Bien, pensó McCaleb, de momento no había mentido.

– ¿Estaba trabajando en el caso para el departamento del sheriff?

– ¿Puedo preguntarle algo? ¿Quién se lo ha dicho? ¿Quién le dijo que estaba trabajando en el caso?

– No puedo contestarle eso. Tengo que proteger mis fuentes. Si quiere darme información, también protegeré su identidad. Pero si descubro mis fuentes estoy perdido en este negocio.

– Bueno, le diré algo, Jack. No voy a hablar con usted a no ser que usted hable conmigo, ¿me entiende? Es una calle de doble sentido. Si quiere decirme quién le ha dicho eso sobre mí hablaré con usted. De otro modo, no tenemos nada que decirnos.

Él esperó. McEvoy no dijo nada.

– Lo suponía.

Colgó el teléfono. Tanto si McEvoy había mencionado su nombre al capitán Hitchens como si no, estaba claro que estaba conectado a una línea de información fiable. Y de nuevo McCaleb lo redujo a una única persona además de él y Jaye Winston.

– ¡Mierda! -dijo en voz alta en el coche.

Poco después de la una vio que Jaye Winston salía de El Cochinito. McCaleb estaba esperando la oportunidad de arrinconarla y hablar con ella a solas, quizá incluso hablarle de Lockridge, pero Twilley y Friedman la siguieron y los tres se metieron en el mismo coche. Un vehículo del FBI.

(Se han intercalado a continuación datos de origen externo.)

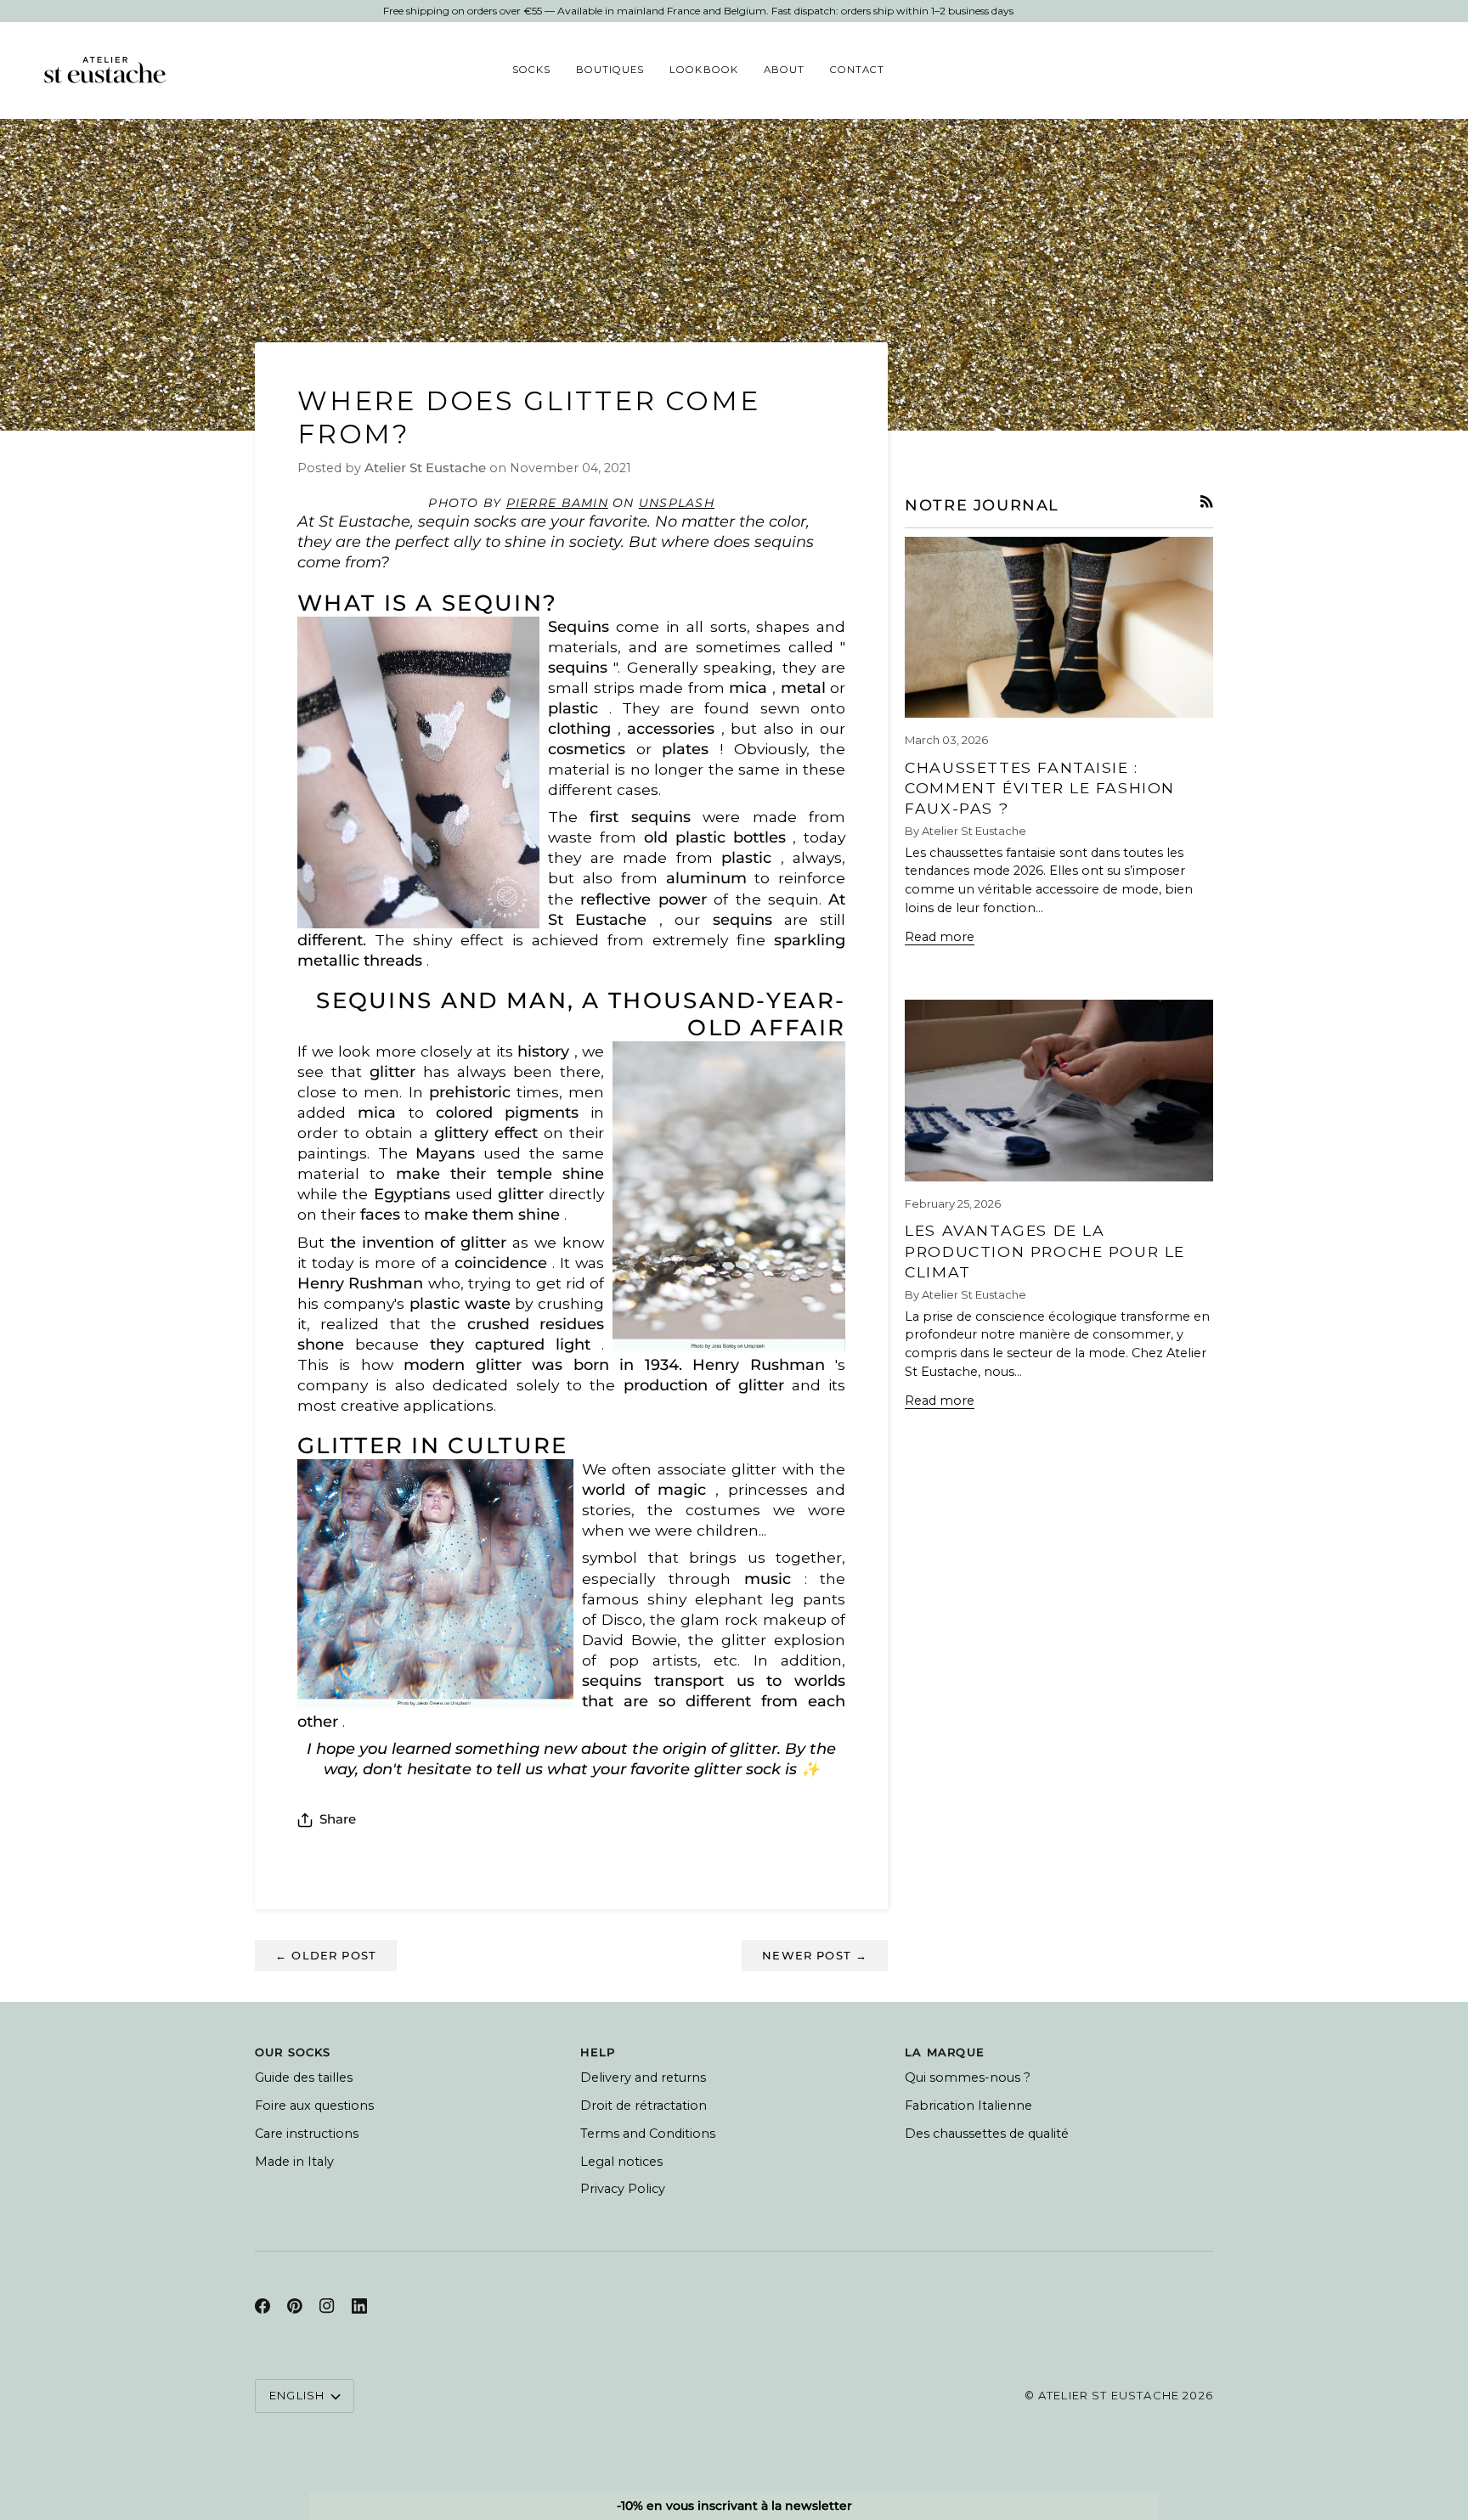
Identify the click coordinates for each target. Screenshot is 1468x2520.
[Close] (912, 1058)
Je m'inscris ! (831, 1328)
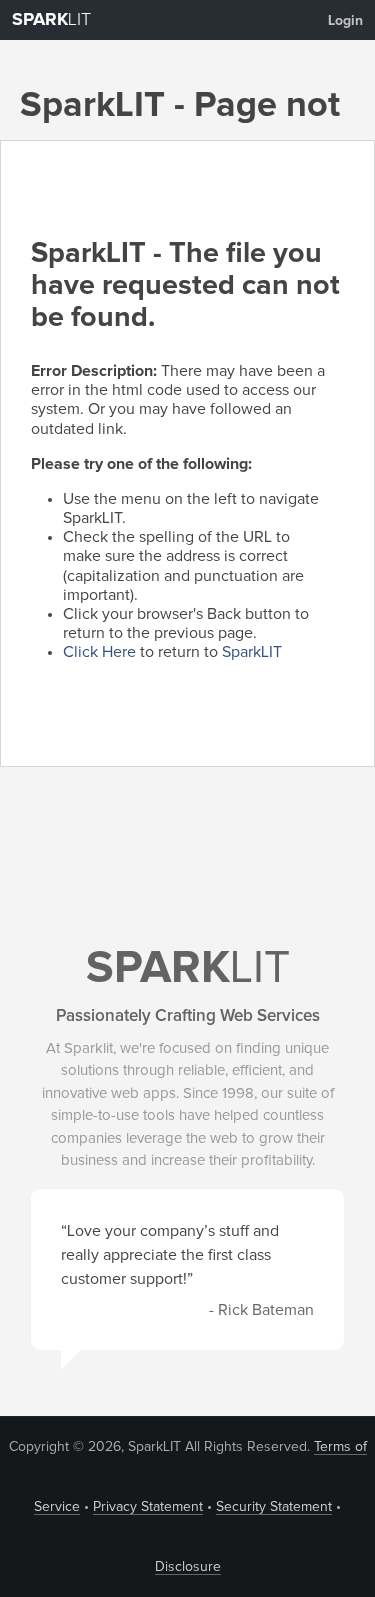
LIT (51, 20)
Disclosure (188, 1567)
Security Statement (274, 1507)
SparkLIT (252, 652)
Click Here (99, 652)
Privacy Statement (148, 1507)
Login (345, 21)
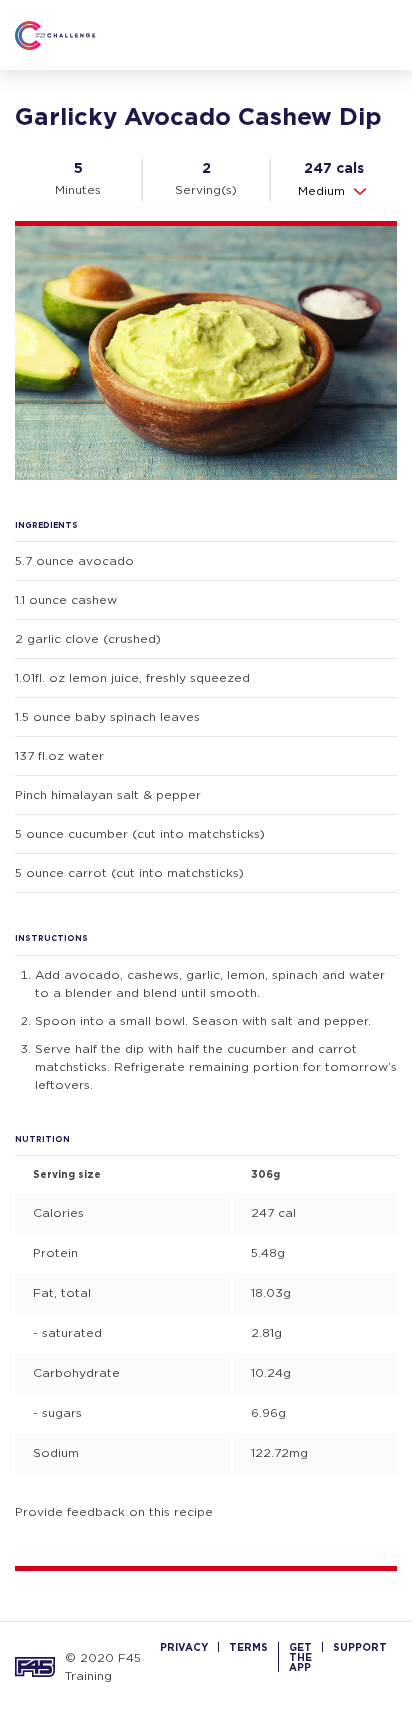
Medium (321, 190)
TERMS (248, 1647)
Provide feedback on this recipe (114, 1511)
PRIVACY (184, 1647)
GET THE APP (300, 1657)
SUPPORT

McCaleb vio cómo se internaban en el tráfico en dirección al centro. El bajó del Cherokee y volvió a entrar en el restaurante. Estaba muerto de hambre. No había mesas disponibles, así que decidió llevarse algo y comerlo en el Cherokee.

La anciana que tomó el pedido levantó la cabeza y ío miró con unos tristes ojos castaños. Le dijo que había sido una semana de mucho trabajo y que acababa de terminarse el lechón asado.